Researchers are calling for urgent investment in the prevention of a devastating emerging disease that kills tens of thousands of people each year.
A global systematic review led by the University of Otago’s Professor John Crump and Dr Christian Marchello, of the Centre for International Health, and published today in the journal reports on the frequency of a range of serious complications and very high risk for death among patients with found non-typhoidal Salmonella invasive disease.
Non-typhoidal Salmonella invasive disease is an emerging neglected infectious disease that affects mainly young children and immunocompromised adults in sub-Saharan Africa. It affects more than half a million people a year and is fatal in 15 per cent of cases – about 77,500 deaths worldwide annually.
On behalf of the global Vacc-iNTS Consortium, Professor Crump, Dr Marchello, and Dr Megan Birkhold, of the University of Maryland School of Medicine, investigated the complications and mortality associated with the disease. The Consortium – which has 12 partners from eight different countries including Burkina Faso, Ghana, Kenya and Malawi aims to advance the clinical development of an innovative vaccine to tackle the serious and often fatal infection.
“Despite being a leading serious bacterial disease in countries of sub-Saharan Africa, non-typhoidal Salmonella invasive disease is not widely known or appreciated and burden of disease estimates need improving,” Professor Crump says.
In high-income countries, like New Zealand, non-typhoidal Salmonella is best known as a cause of food poisoning, where patients usually recover without treatment.
“In sub-Saharan Africa, young children and immunocompromised adults are infected in the bowel but do not usually get diarrhoea. Instead, because of concurrent health problems like malnutrition, malaria, HIV, and other reasons that are not well understood, many people get invasion to the blood and very serious illness called blood poisoning or sepsis, that often leads to death.”

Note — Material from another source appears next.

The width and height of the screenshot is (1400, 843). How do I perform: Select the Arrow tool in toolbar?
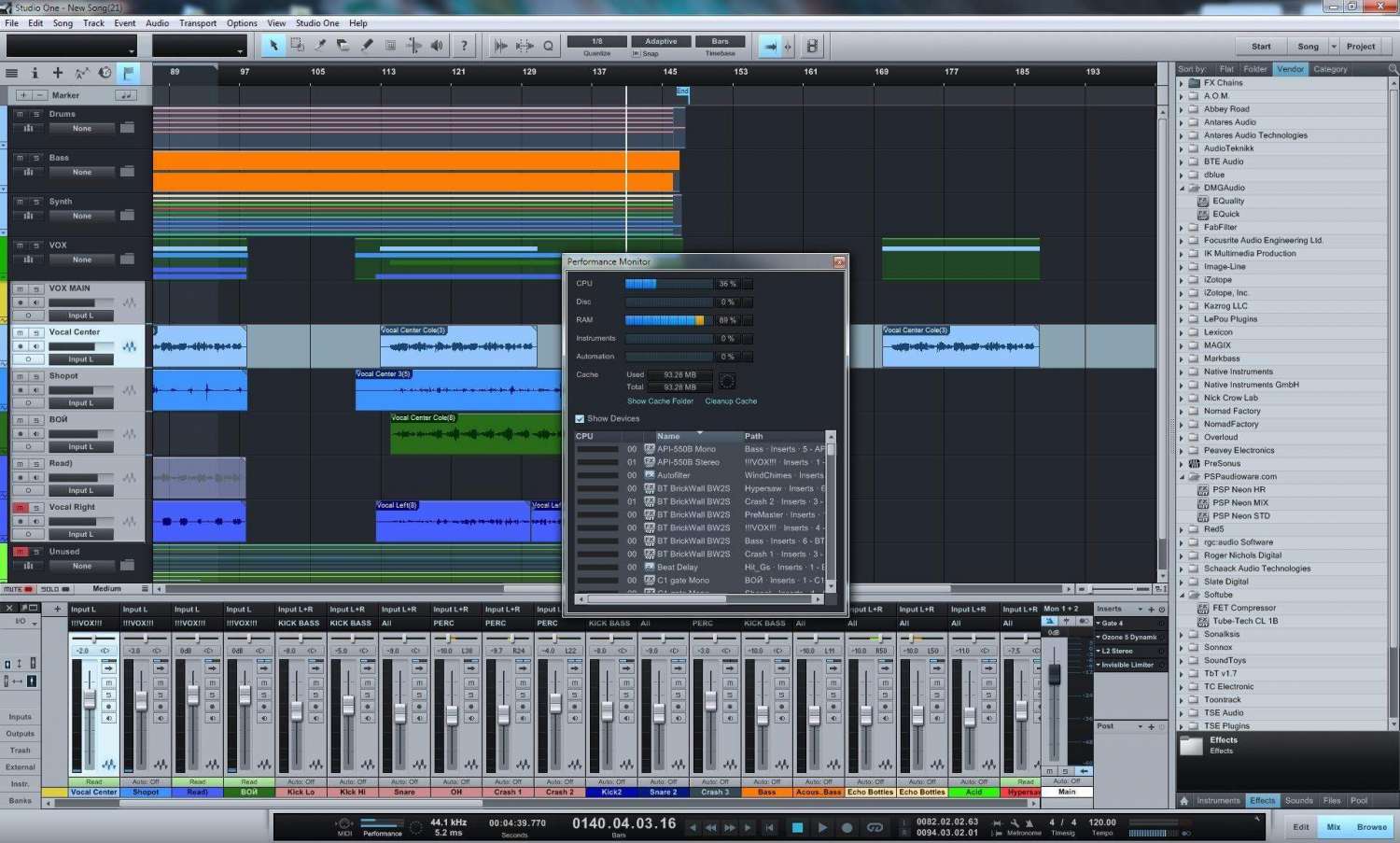[273, 46]
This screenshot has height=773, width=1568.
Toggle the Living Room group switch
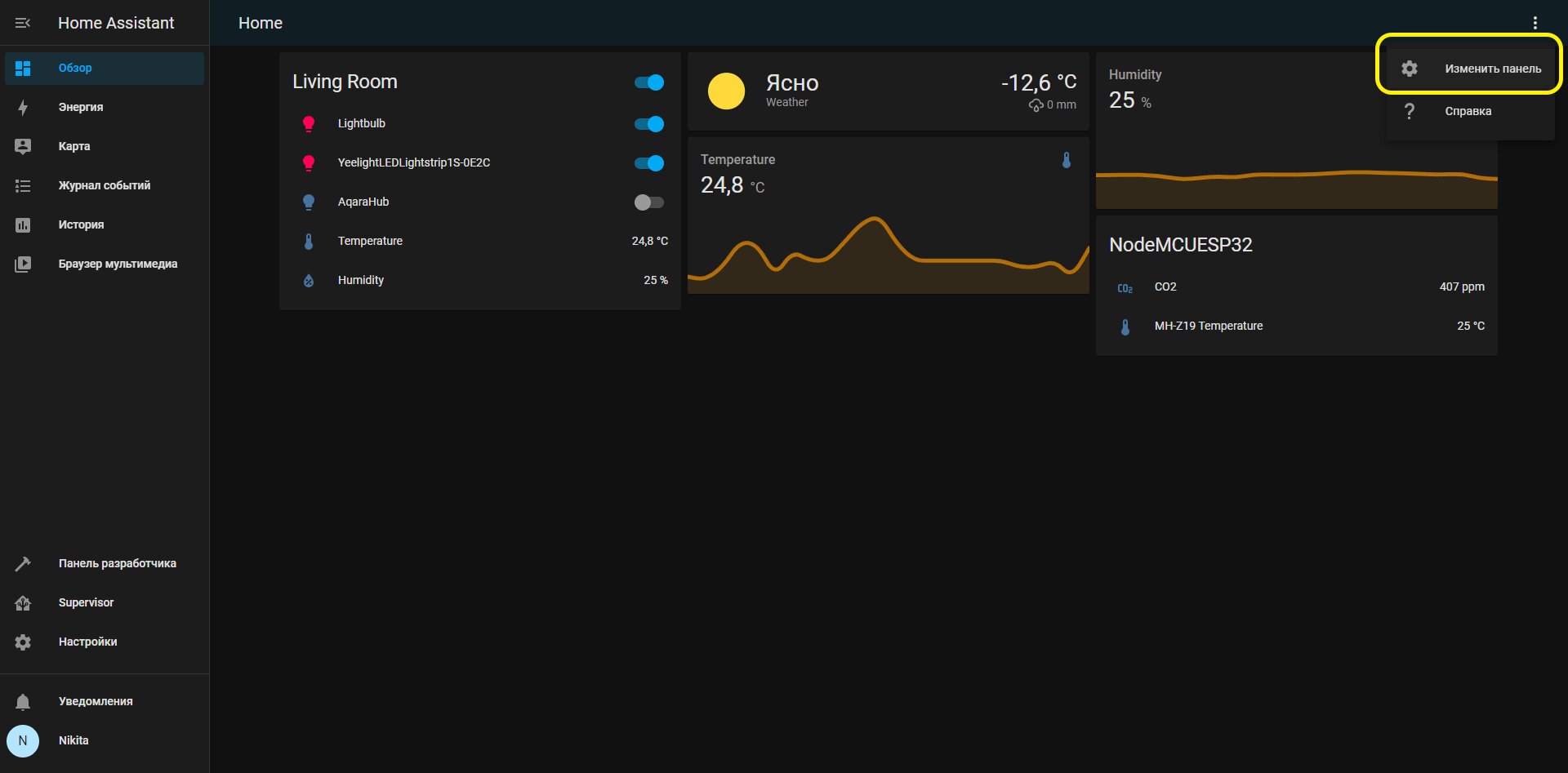(x=649, y=82)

The is working on phase 1 trials of a candidate vaccine, but global support, funding and awareness are needed.
“Our study has shown that a range of very serious complications are frequent among non-typhoidal Salmonella invasive disease patients and the disease has a 15 per cent fatality ratio. If you compare this case fatality ratio with 0.2 per cent for malaria and two per cent for typhoid fever, we start to appreciate how deadly non-typhoidal Salmonella invasive disease is and why we must do more to prevent transmission,” Professor Crump says.
The study refines the burden of the disease and justifies vaccine development efforts.
“We need to re-double efforts to develop and evaluate vaccines to prevent this terrible disease.”
Equally as important is the need for more research into non-vaccine prevention.
“We need to understand how the bacteria responsible are transmitted so that we can interrupt transmission using non-vaccine approaches. For example, are most people exposed via contaminated water or food, in which case improvements in the safety of water or food by better sanitation could help to prevent infection? Is the main reservoir in people or animals, in other words do we need to control human faeces or animal faeces as well to prevent this?”
The Vacc-iNTS Consortium is a five-year project and has a NZ$11.8 million budget, funded by the European Union’s Horizon 2020 Research and Innovation Programme.